The primary pleomorphic sarcoma localization of the chest wall is unusual in clinical practice. Even studies report only small series of sarcomas from all sources which explain the delay in diagnosis and treatment . The clinical presentation is variable. It is usually a palpable mass, increasing in size and painful in case of associated bone involvement . It develops in young adults, with a first peak of 20 to 30 years and a second peak between 50 and 60 years without gender predilection [2-5]. There is no link between the trauma and increased risk of sarcoma, however, in our patient sarcoma was diagnosed following an closed chest trauma . In this case, the history of trauma deviated the diagnosis. Therefore, every asymptomatic soft- tissue mass > 5 cm or deep has to be considered being a STS until diagnosed otherwise.
In imaging, the MRI is the most useful examination because of its ability to demonstrate subtile changes in soft tissues making it a choice in the evaluation of primary soft tissue sarcomas. It should be performed prior to biopsy to avoid misinterpretation of biopsy-related signal changes in surrounding tissue, which may impair it’s value in staging of thoracic sarcoma. CT is also an excellent modality for detecting soft tissue mass. It is particularly important tools in the staging process in assessment for the presence or absence of metastatic disease. Some teams use PET scan, but in daily practice it is not routinely performed [4,5].

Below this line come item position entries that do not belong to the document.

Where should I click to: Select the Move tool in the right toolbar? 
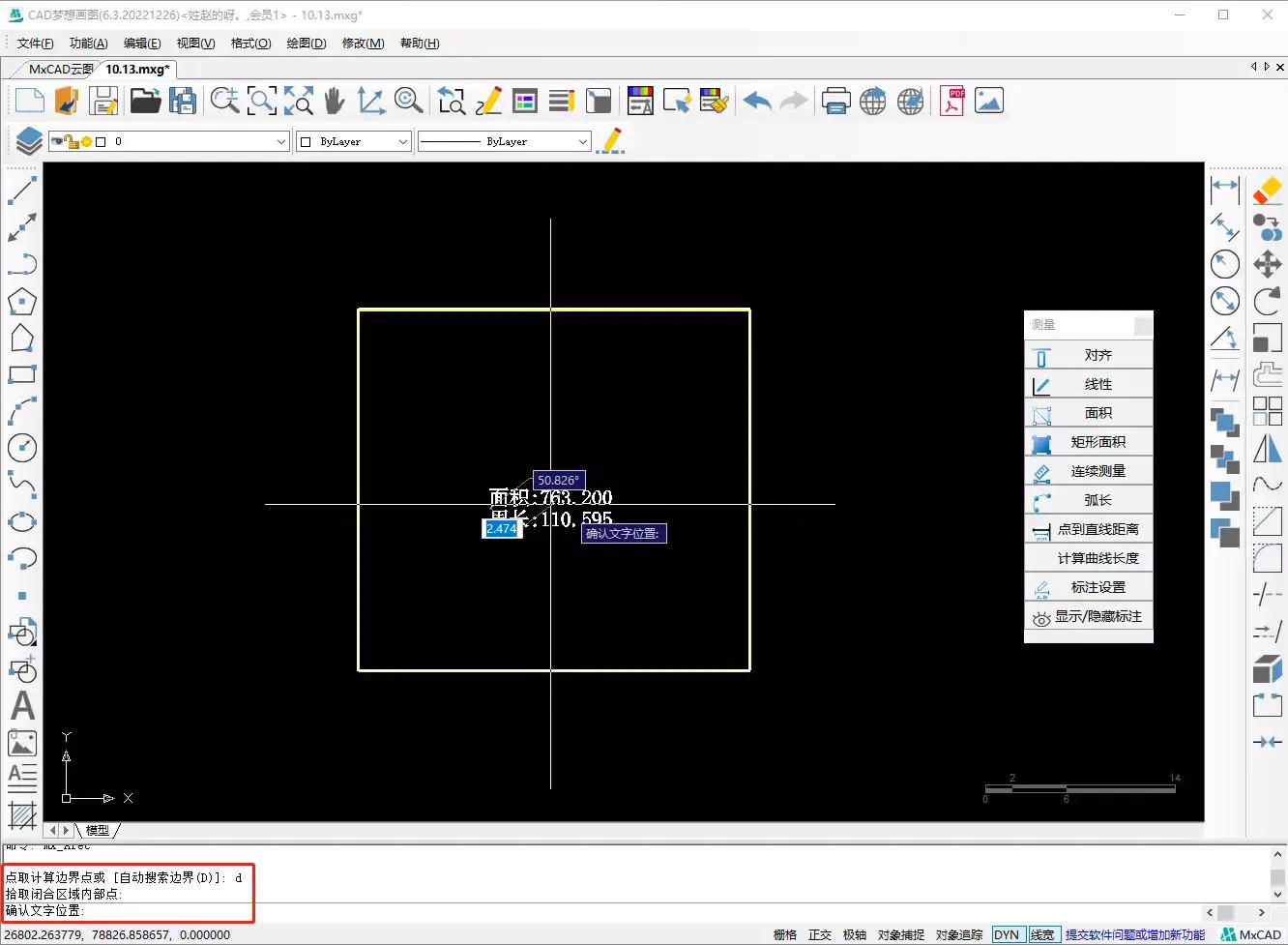(1267, 263)
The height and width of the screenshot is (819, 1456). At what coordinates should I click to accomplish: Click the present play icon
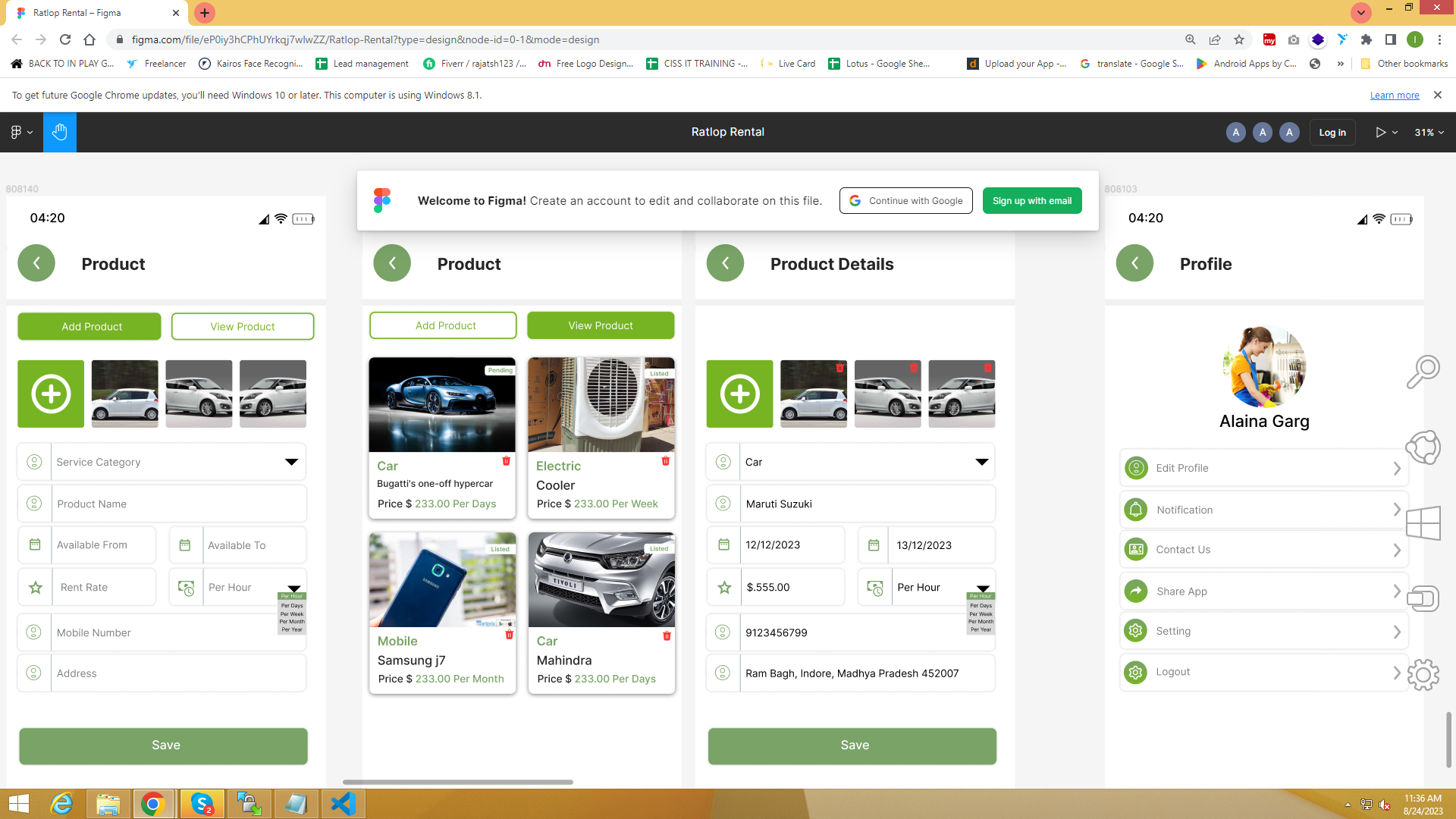click(x=1380, y=132)
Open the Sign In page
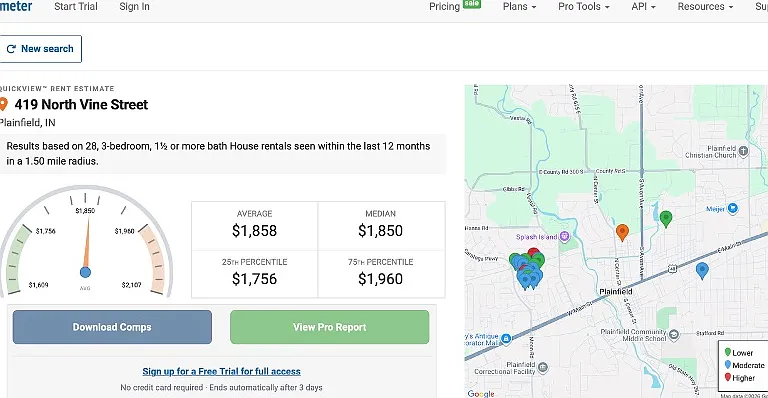 tap(134, 6)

Although imaging features may suggest the diagnosis, a surgical or non-surgical biopsy remains mandatory for a diagnosis of certitude. Surgical resection is the treatment of choice. It represents a challenge to the surgeon because of the involvement of vital structures . The treatment consists of an en bloc large excision carrying the Biopsy scar and the tumor with a circumferential margin of non-tumoral tissue of 2 cm or an anatomical barrier (resection R0). If the margins are invaded, a surgical re-excision must be made. . Neoadjuvant / adjuvant therapies are used in specific cases . Adjuvant radiotherapy is reserved for tumors larger than 5 cm, deep or high grade. Lesions 5 cm or less, superficial and low grade will not require radiotherapy after surgical excision in negative margins . Neoadjuvant radiotherapy can be used in patients with large tumors, but is associated with high rates of wound complications . In our patient despite the large size of the tumor, neoadjuvant radiotherapy was not performed, as a parietal reconstruction after extensive surgery was planned.

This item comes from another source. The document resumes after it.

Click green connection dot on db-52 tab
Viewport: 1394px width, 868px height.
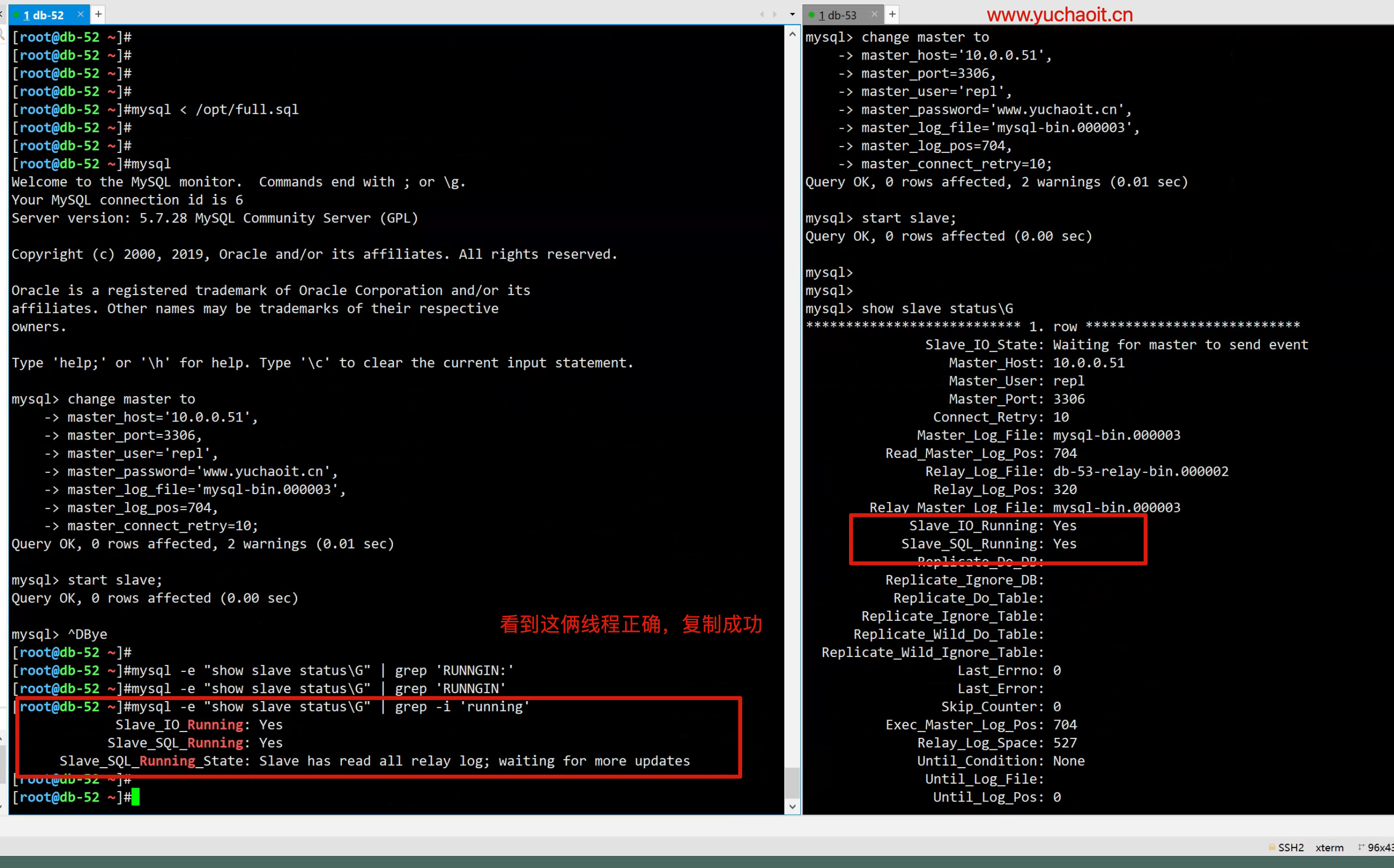[17, 15]
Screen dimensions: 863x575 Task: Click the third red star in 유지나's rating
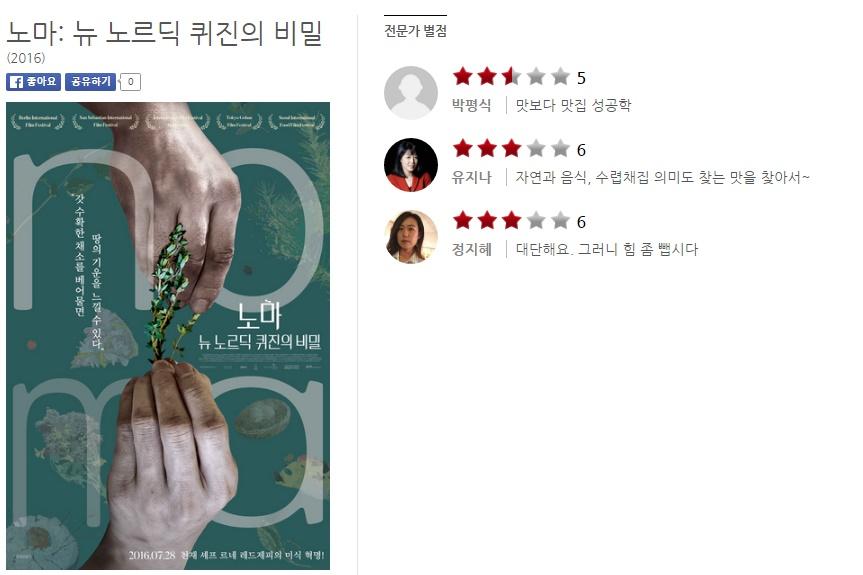[x=511, y=148]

There is no consensus for chemotherapy if the target is localized. If there is a high risk of recurrence, especially when the tumor is of high grade, deep or exceeds 5 cm, adjuvant or Neoadjuvant chemotherapy can be administered to reduce the risk of recurrence . Prognostic factors are inconsistent in the literature series; however, adequate surgical resection is still considered to be the most important factor in achieving a survival advantage. Other prognostic factor is the grade of the tumor, a high grade tumor status conferring a worse prognosis . Patients should have routine follow-up with a physical examination and be counseled on self- examination for detection of recurrence. In addition, patients must have a CT scan to monitor their tumor. Our patient is regularly followed in consultation, with the realization of control scanners [1,8]. Median overall survival reported in the literature for similar cases varies between 12 and 19 months .
The primitive pleomorphic sarcoma of the thoracic wall is rare. Management requires a multidisciplinary approach including thoracic surgery, plastic surgery, medical oncology and radiation oncology for optimal management from the initial stage of diagnosis.